Relying wholly on Mansell v. Mansell, 490 U.S. 581, 109 S.Ct. 2023, 104 L.Ed.2d 675 (1989), the Court held:
We see nothing in this circumstance that makes the reimbursement award to Sandra any the less an award of the portion of military retirement pay that John waived in order to obtain disability benefits. And that is the portion that Congress omitted from the Act’s definition of “disposable retired pay,” namely, the portion that federal law prohibits state courts from awarding to a divorced veteran’s former spouse. Mansell, supra, at 589, 109 S.Ct. 2023. That the Arizona courts referred to Sandra’s interest in the waivable portion as having “vested” does not help. State courts cannot “vest” that which (under governing federal law) they lack the authority to give. Cf. 38 U.S.C. § 5301(a)(1) (providing that disability benefits are generally nonassignable). Accordingly, while the divorce decree might be said to “vest” Sandra with an immediate right to half of John’s military retirement pay, that interest is, at most, contingent, depending for its amount on a subsequent condition: John’s possible waiver of that pay. (137 S.Ct. at 1405-06)

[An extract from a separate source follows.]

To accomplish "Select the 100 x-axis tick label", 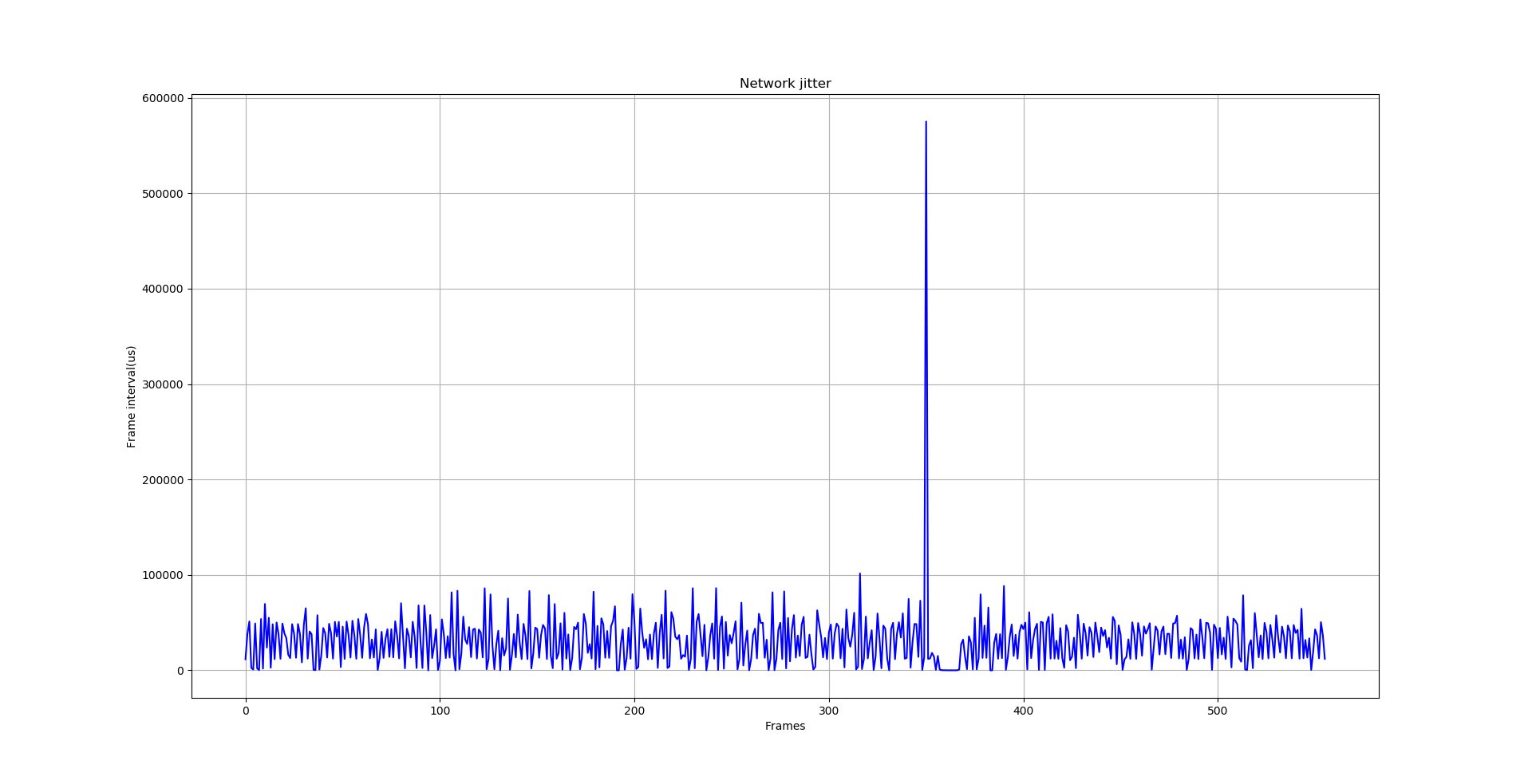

Two Major Loopholes to Avoid Potential Hardship
The Supreme Court left open two major loopholes, however, to avoid the hardship that this decision might bring:
“[A] family court, when it first determines the value of a family’s assets, remains free to take account of the contingency that some military retirement pay might be waived, or, as the petitioner himself recognizes, take account of reductions in value when it calculates or recalculates the need for spousal support.” (137 S.Ct. at 1406)
Thus, a family court can compensate the non-military spouse for the waiver from other assets; it just can’t compensate the non-military spouse dollar-for-dollar from the divisible military retirement disposable pay. A family court can also compensate the non-military spouse for the waiver by way of alimony.
Until 2003, disabled veterans had to select either their full retirement compensation from the Department of Defense or their VA disability benefit with a reduced retirement annuity. This penalty became known as the “VA offset.” Many veterans choose the offset, however, because disability payments are tax-free. In the 2003 and 2004 defense authorization bills, Congress waived this offset in certain cases, and veterans with career-ending combat injuries or a disability rating of 50% or higher were allowed to concurrently receive both types of payments.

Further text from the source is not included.